Exercise goal: The data below is to be repeated in full, exactly as shown.

[Stored data]

:::

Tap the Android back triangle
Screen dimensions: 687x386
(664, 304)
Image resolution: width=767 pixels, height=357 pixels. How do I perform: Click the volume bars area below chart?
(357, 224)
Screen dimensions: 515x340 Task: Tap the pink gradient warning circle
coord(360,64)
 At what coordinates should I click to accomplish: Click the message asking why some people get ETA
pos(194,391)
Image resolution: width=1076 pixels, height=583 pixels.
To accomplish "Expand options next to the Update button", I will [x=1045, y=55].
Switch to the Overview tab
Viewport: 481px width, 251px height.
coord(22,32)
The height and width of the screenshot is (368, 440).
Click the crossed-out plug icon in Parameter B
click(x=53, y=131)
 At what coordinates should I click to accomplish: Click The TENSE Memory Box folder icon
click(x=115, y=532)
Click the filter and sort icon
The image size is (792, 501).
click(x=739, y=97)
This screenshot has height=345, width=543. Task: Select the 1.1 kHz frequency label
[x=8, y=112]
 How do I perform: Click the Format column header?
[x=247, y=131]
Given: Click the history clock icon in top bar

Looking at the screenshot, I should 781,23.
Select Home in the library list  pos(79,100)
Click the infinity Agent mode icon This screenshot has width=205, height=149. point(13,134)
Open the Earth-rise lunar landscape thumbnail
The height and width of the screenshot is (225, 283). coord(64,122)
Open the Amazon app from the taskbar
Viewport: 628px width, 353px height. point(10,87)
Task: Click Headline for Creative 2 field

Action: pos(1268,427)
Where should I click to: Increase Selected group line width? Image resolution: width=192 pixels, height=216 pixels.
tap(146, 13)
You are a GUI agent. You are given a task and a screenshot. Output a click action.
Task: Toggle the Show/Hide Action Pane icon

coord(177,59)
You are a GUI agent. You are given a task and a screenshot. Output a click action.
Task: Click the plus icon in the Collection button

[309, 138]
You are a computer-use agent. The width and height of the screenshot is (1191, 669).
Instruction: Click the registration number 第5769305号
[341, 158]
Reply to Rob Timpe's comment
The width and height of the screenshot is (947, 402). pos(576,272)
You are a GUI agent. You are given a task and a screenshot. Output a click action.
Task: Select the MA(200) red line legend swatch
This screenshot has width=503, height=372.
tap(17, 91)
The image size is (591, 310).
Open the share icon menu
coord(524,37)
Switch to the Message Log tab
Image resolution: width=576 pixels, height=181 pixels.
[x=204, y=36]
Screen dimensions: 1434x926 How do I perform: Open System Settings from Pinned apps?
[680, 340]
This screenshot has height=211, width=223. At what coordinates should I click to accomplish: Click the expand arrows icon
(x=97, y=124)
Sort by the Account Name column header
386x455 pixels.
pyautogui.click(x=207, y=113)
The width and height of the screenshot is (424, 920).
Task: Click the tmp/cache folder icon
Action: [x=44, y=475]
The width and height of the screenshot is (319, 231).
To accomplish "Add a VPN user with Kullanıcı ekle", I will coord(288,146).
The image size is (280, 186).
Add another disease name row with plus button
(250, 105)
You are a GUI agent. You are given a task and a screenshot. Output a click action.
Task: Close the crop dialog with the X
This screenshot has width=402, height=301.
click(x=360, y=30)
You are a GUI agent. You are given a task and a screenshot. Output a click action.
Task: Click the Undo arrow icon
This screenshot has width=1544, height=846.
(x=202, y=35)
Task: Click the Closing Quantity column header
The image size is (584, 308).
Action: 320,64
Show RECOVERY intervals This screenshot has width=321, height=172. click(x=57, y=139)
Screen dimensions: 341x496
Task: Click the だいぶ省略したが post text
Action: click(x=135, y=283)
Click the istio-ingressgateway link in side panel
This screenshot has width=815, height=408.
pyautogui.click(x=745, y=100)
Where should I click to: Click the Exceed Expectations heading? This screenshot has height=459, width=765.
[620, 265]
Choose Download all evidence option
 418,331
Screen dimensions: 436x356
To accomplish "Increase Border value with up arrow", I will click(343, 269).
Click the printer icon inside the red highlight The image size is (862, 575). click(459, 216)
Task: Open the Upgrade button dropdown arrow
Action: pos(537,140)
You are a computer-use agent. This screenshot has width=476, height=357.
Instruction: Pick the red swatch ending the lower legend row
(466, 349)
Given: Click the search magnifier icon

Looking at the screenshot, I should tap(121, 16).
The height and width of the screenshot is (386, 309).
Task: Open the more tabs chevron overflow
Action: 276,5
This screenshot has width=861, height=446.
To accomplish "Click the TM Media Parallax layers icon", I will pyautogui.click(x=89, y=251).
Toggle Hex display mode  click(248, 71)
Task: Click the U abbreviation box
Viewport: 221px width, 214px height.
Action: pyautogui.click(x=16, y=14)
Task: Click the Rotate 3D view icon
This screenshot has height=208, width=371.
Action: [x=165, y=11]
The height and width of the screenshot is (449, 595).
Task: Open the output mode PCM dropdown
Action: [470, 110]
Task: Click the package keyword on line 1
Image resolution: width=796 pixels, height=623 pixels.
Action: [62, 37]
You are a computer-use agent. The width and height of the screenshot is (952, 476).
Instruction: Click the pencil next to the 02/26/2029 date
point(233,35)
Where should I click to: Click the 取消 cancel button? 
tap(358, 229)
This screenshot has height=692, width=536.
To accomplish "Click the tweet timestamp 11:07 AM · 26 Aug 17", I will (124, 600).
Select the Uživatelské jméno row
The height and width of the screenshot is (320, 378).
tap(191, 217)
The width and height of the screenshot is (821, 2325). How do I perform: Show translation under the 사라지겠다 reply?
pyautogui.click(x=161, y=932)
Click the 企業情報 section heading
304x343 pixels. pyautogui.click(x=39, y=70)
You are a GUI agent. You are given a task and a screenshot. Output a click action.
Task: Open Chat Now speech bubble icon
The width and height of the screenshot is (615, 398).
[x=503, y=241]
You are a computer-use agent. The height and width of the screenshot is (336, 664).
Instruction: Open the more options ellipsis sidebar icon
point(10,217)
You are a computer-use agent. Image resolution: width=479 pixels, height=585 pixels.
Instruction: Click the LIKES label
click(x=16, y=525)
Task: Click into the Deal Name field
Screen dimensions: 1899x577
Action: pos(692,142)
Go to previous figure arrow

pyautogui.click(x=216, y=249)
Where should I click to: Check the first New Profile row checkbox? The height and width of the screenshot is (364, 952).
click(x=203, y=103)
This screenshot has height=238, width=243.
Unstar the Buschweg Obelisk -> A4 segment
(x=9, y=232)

:::

Solution for this task:
Tap the Android back triangle
Screen dimensions: 687x386
(664, 304)
Image resolution: width=767 pixels, height=357 pixels. How do I perform: Click the volume bars area below chart?
(357, 224)
Screen dimensions: 515x340 Task: Tap the pink gradient warning circle
coord(360,64)
 At what coordinates should I click to accomplish: Click the message asking why some people get ETA
pos(194,391)
Image resolution: width=1076 pixels, height=583 pixels.
To accomplish "Expand options next to the Update button", I will [x=1045, y=55].
Switch to the Overview tab
Viewport: 481px width, 251px height.
coord(22,32)
The height and width of the screenshot is (368, 440).
Click the crossed-out plug icon in Parameter B
click(x=53, y=131)
 At what coordinates should I click to accomplish: Click The TENSE Memory Box folder icon
click(x=115, y=532)
Click the filter and sort icon
The image size is (792, 501).
click(x=739, y=97)
This screenshot has height=345, width=543. Task: Select the 1.1 kHz frequency label
[x=8, y=112]
 How do I perform: Click the Format column header?
[x=247, y=131]
Given: Click the history clock icon in top bar

Looking at the screenshot, I should 781,23.
Select Home in the library list  pos(79,100)
Click the infinity Agent mode icon This screenshot has width=205, height=149. point(13,134)
Open the Earth-rise lunar landscape thumbnail
The height and width of the screenshot is (225, 283). coord(64,122)
Open the Amazon app from the taskbar
Viewport: 628px width, 353px height. point(10,87)
Task: Click Headline for Creative 2 field

Action: pos(1268,427)
Where should I click to: Increase Selected group line width? Image resolution: width=192 pixels, height=216 pixels.
tap(146, 13)
You are a GUI agent. You are given a task and a screenshot. Output a click action.
Task: Toggle the Show/Hide Action Pane icon

coord(177,59)
You are a GUI agent. You are given a task and a screenshot. Output a click action.
Task: Click the plus icon in the Collection button

[309, 138]
You are a computer-use agent. The width and height of the screenshot is (1191, 669).
Instruction: Click the registration number 第5769305号
[341, 158]
Reply to Rob Timpe's comment
The width and height of the screenshot is (947, 402). pos(576,272)
You are a GUI agent. You are given a task and a screenshot. Output a click action.
Task: Select the MA(200) red line legend swatch
This screenshot has width=503, height=372.
tap(17, 91)
The image size is (591, 310).
Open the share icon menu
coord(524,37)
Switch to the Message Log tab
Image resolution: width=576 pixels, height=181 pixels.
[x=204, y=36]
Screen dimensions: 1434x926 How do I perform: Open System Settings from Pinned apps?
[680, 340]
This screenshot has height=211, width=223. At what coordinates should I click to accomplish: Click the expand arrows icon
(x=97, y=124)
Sort by the Account Name column header
386x455 pixels.
pyautogui.click(x=207, y=113)
The width and height of the screenshot is (424, 920).
Task: Click the tmp/cache folder icon
Action: [x=44, y=475]
The width and height of the screenshot is (319, 231).
To accomplish "Add a VPN user with Kullanıcı ekle", I will coord(288,146).
The image size is (280, 186).
Add another disease name row with plus button
(250, 105)
You are a GUI agent. You are given a task and a screenshot. Output a click action.
Task: Close the crop dialog with the X
This screenshot has width=402, height=301.
click(x=360, y=30)
You are a GUI agent. You are given a task and a screenshot. Output a click action.
Task: Click the Undo arrow icon
This screenshot has width=1544, height=846.
(x=202, y=35)
Task: Click the Closing Quantity column header
The image size is (584, 308).
Action: 320,64
Show RECOVERY intervals This screenshot has width=321, height=172. click(x=57, y=139)
Screen dimensions: 341x496
Task: Click the だいぶ省略したが post text
Action: click(x=135, y=283)
Click the istio-ingressgateway link in side panel
This screenshot has width=815, height=408.
pyautogui.click(x=745, y=100)
Where should I click to: Click the Exceed Expectations heading? This screenshot has height=459, width=765.
[620, 265]
Choose Download all evidence option
 418,331
Screen dimensions: 436x356
To accomplish "Increase Border value with up arrow", I will click(343, 269).
Click the printer icon inside the red highlight The image size is (862, 575). click(459, 216)
Task: Open the Upgrade button dropdown arrow
Action: pos(537,140)
You are a computer-use agent. This screenshot has width=476, height=357.
Instruction: Pick the red swatch ending the lower legend row
(466, 349)
Given: Click the search magnifier icon

Looking at the screenshot, I should tap(121, 16).
The height and width of the screenshot is (386, 309).
Task: Open the more tabs chevron overflow
Action: 276,5
This screenshot has width=861, height=446.
To accomplish "Click the TM Media Parallax layers icon", I will pyautogui.click(x=89, y=251).
Toggle Hex display mode  click(248, 71)
Task: Click the U abbreviation box
Viewport: 221px width, 214px height.
Action: pyautogui.click(x=16, y=14)
Task: Click the Rotate 3D view icon
This screenshot has height=208, width=371.
Action: [x=165, y=11]
The height and width of the screenshot is (449, 595).
Task: Open the output mode PCM dropdown
Action: [470, 110]
Task: Click the package keyword on line 1
Image resolution: width=796 pixels, height=623 pixels.
Action: [62, 37]
You are a computer-use agent. The width and height of the screenshot is (952, 476).
Instruction: Click the pencil next to the 02/26/2029 date
point(233,35)
Where should I click to: Click the 取消 cancel button? 
tap(358, 229)
This screenshot has height=692, width=536.
To accomplish "Click the tweet timestamp 11:07 AM · 26 Aug 17", I will (124, 600).
Select the Uživatelské jméno row
The height and width of the screenshot is (320, 378).
tap(191, 217)
The width and height of the screenshot is (821, 2325). How do I perform: Show translation under the 사라지겠다 reply?
pyautogui.click(x=161, y=932)
Click the 企業情報 section heading
304x343 pixels. pyautogui.click(x=39, y=70)
You are a GUI agent. You are given a task and a screenshot. Output a click action.
Task: Open Chat Now speech bubble icon
The width and height of the screenshot is (615, 398).
[x=503, y=241]
You are a computer-use agent. The height and width of the screenshot is (336, 664).
Instruction: Open the more options ellipsis sidebar icon
point(10,217)
You are a computer-use agent. Image resolution: width=479 pixels, height=585 pixels.
Instruction: Click the LIKES label
click(x=16, y=525)
Task: Click into the Deal Name field
Screen dimensions: 1899x577
Action: pos(692,142)
Go to previous figure arrow

pyautogui.click(x=216, y=249)
Where should I click to: Check the first New Profile row checkbox? The height and width of the screenshot is (364, 952).
click(x=203, y=103)
This screenshot has height=238, width=243.
Unstar the Buschweg Obelisk -> A4 segment
(x=9, y=232)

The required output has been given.